[start]

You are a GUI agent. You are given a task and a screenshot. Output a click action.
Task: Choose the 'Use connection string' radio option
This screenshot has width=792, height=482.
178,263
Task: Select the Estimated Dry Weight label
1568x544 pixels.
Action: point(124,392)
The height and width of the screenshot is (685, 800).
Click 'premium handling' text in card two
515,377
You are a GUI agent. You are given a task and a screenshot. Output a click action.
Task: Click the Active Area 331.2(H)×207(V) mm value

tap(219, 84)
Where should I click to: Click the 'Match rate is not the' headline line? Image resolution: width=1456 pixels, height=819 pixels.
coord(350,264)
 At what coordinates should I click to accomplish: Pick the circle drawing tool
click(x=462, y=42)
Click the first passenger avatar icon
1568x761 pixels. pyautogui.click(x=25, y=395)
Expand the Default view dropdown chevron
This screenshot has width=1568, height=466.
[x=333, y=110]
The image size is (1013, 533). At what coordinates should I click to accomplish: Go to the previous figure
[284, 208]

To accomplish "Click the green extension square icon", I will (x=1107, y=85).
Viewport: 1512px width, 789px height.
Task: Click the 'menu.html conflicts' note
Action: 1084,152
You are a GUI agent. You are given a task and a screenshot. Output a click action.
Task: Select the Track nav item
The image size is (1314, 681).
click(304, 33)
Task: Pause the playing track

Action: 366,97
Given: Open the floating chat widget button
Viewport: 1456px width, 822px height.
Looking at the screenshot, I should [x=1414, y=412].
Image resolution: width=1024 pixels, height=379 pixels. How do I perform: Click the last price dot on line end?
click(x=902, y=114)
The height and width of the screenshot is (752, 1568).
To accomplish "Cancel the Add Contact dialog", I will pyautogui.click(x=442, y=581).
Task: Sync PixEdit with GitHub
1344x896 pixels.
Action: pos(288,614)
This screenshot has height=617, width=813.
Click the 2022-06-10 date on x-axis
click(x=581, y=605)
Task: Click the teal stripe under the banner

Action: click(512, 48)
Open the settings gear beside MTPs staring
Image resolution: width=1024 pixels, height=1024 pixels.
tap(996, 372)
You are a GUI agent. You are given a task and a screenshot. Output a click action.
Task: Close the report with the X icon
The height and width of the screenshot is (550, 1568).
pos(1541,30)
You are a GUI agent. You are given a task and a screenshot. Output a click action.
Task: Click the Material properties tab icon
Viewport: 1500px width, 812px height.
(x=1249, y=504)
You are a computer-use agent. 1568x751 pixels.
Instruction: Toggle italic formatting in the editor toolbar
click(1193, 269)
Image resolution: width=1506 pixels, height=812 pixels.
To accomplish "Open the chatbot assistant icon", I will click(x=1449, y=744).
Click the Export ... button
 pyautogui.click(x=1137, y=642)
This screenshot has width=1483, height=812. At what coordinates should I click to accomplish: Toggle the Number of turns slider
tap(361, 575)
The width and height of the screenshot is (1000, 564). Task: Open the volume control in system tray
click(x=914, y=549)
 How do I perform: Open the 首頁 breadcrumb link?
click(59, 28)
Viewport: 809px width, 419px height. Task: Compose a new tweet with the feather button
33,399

[end]

Please put the items in the part that opens with the line containing "Image resolution: width=1024 pixels, height=379" and closes with the line containing "will pyautogui.click(x=442, y=581)." into a two-column CSV headed instruction and output, with one row per item. Give each item's text and its answer in their own quoted field, replacing line breaks with spaces.

instruction,output
"Image resolution: width=1024 pixels, height=379 pixels. How do I perform: Click the last price dot on line end?","click(x=902, y=114)"
"The height and width of the screenshot is (752, 1568). To accomplish ""Cancel the Add Contact dialog"",","I will pyautogui.click(x=442, y=581)."